EXERCISE REQUIREMENTS:
- A) According to the gunpowder text, which of the three components is non-flammable?
- B) Shorten the paragraph of the gunpowder text that begins "All 3 were well known," keeping its main facts.
- C) Please carry the gunpowder text forward from its final sentence with the next part.

PAGE EXCERPT:
----------------

GUNPOWDER
Three components of black gunpowder are:
- Charcoal - abundant in nature, flammable, can be used as fertilizer
- Sulfur - less abundant in nature, flammable, can be used as fertilizer
- Saltpeter - quite rare in nature, non-flammable, can be used as fertilizer
All 3 were well known in medieval yet both saltpeter and sulfure were rare in Europe. You didn't need to be an alchemist to invent gunpowder, you just needed saltpeter. Once you throw it into fire and realize it accelerates burning, you will add it to other flammable materials to see what happens. Sulfur was well known, charcoal too. But what would you do with this? The hardest part of inventing firearms was not the gunpowder, it was the gun: casting a bronze pipe requires more effort than mixing three powders. The very fact that firearms are reported no earlier than 1200 tells us how primitive technology was before 1200. It will take 200-300 more years to make steel barrels.
Timeline of gunpowder usage in Europe is faked to conceal the fact that the glorious Roman Empire was way behind in technology in medieval. Constantinople fell in 1453 due to lack of artillery! Turks had a lot, but they only had enough in 1453, not earlier, which is why they failed in 1411 and 1422.

----------------

STORED DATA:
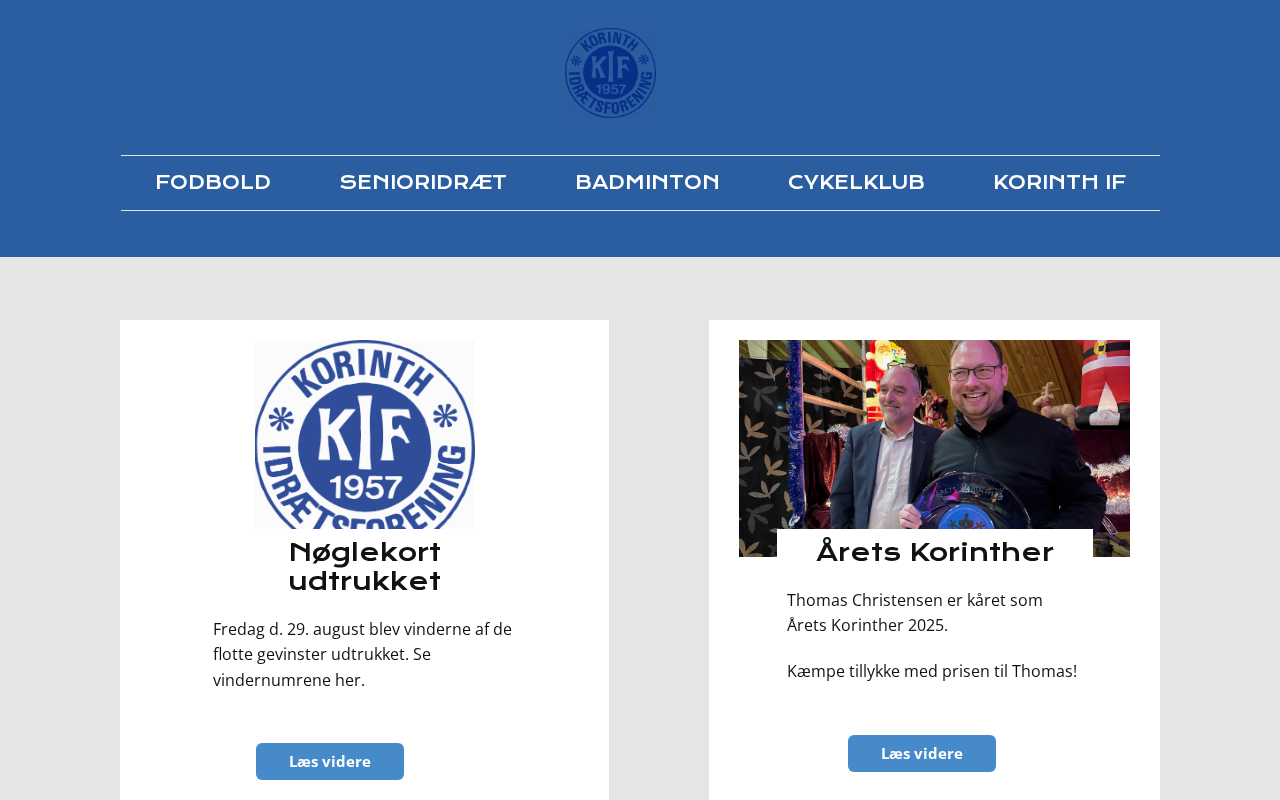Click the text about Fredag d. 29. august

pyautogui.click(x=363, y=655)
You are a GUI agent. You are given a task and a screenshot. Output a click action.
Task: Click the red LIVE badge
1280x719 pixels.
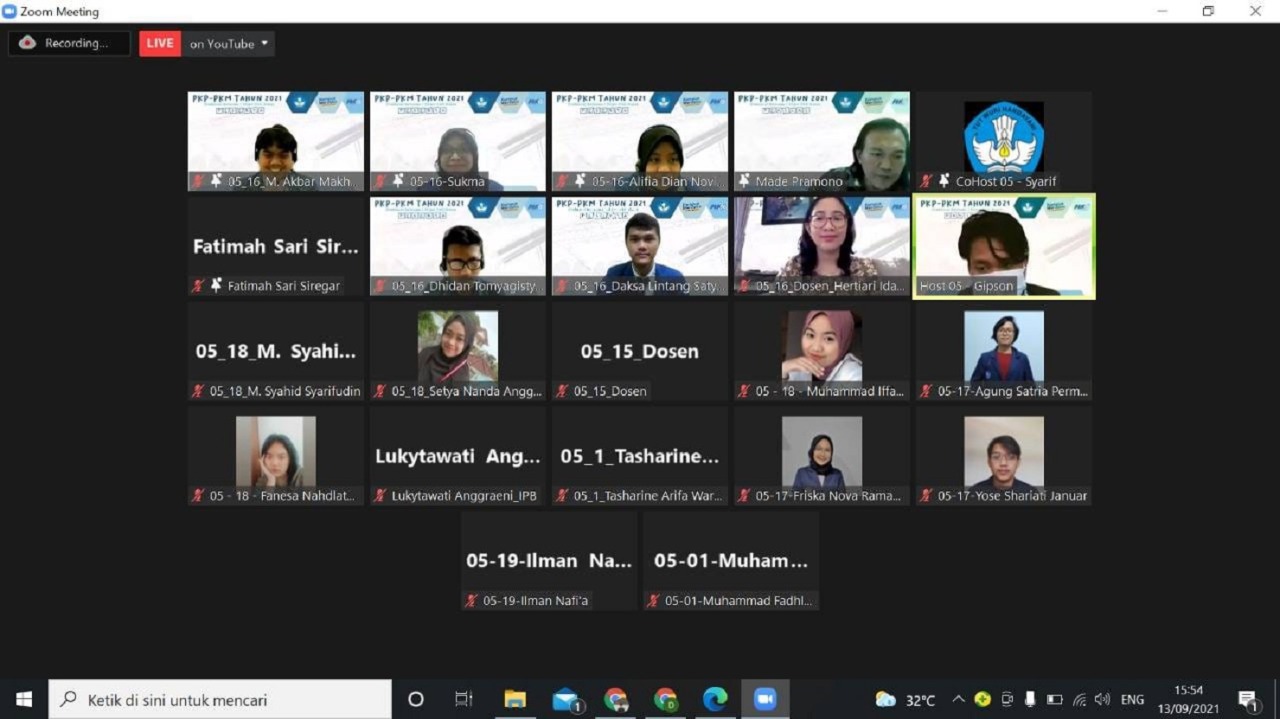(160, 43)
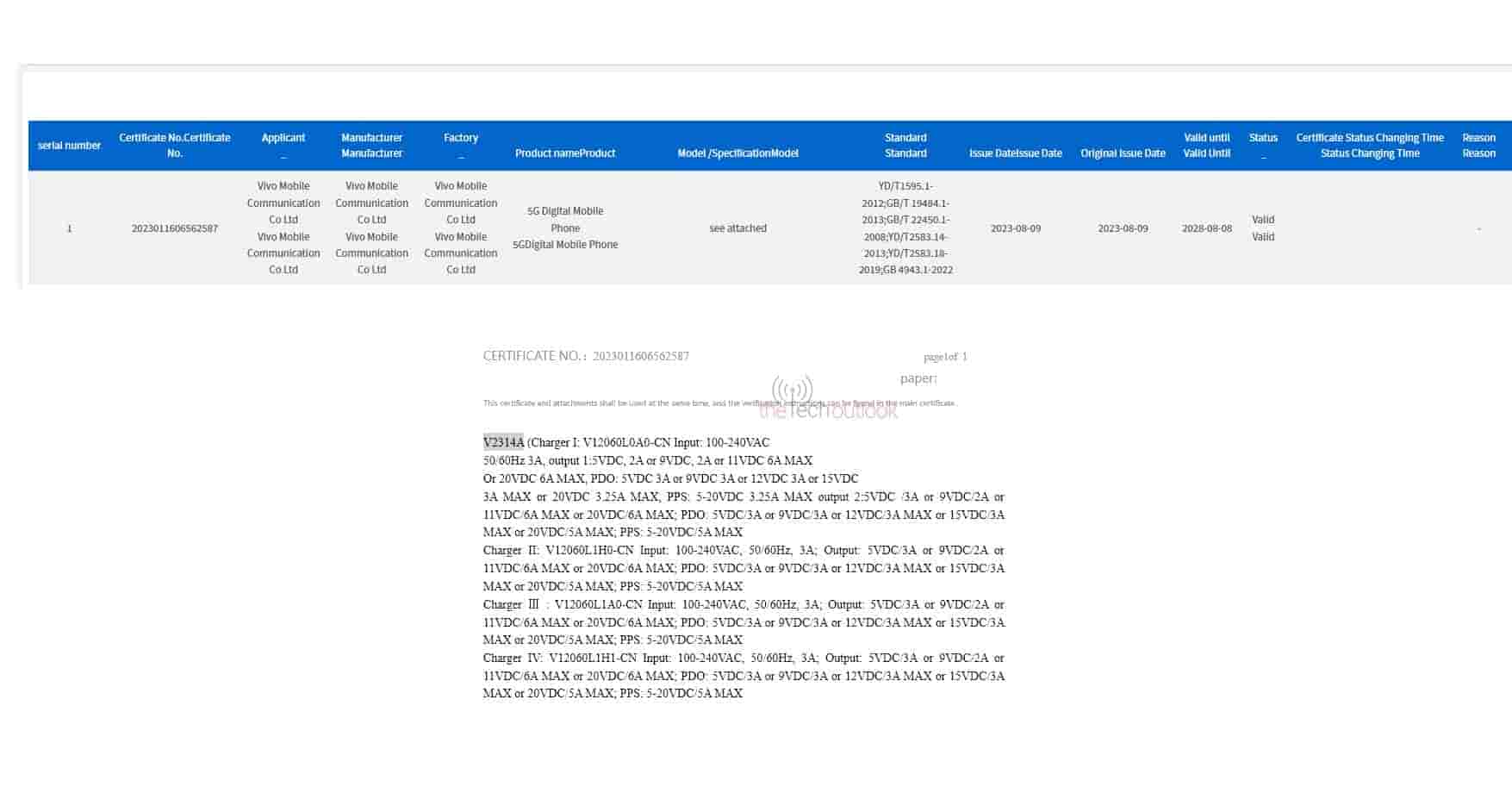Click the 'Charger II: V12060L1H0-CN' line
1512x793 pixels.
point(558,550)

----------------

ANSWERS TO THE TASKS:
- A) Saltpeter.

- B) Charcoal, sulfur and saltpeter were all known in medieval times, though saltpeter and sulfur were rare in Europe. Inventing gunpowder took no alchemy, only saltpeter: seeing it speed up burning in a fire would lead someone to mix it with other flammable materials. The hard part of inventing firearms was the gun, since casting a bronze pipe takes more effort than mixing three powders. Firearms are not reported before 1200, which shows how primitive technology was before then, and steel barrels took another 200–300 years.

- C)
There are some earlier manuscript illustrations showing cannons being used in 1428 Siege of Orleans, which are considered the first evidence of practical cannon usage in the West. There are also claims that "English" used cannons at Battle of Crécy in 1346, but no pictures this time. Hussite handguns are reported around 1420. Can we trust these reports? Any chance 100 Year War and Czech "pre-protestant" protestants are heroic legends? Have you heard of any other 100 Year Wars with leaders like Joan d'Ark? Have you heard of Bohemian Revolt (1618-1620) of so called Utraquist Hussites 200 years after the "original" Hussites?
Here is an album of frescoes of 1431 Battle of La Higueruela (Spain), and this is 1432 Battle of San Romano (Italy), no cannons or smoke anywhere. That's Italy and Spain, pretty civilized places with lots of international trade going on. If anybody anywhere used some advanced weapons, these guys would have it.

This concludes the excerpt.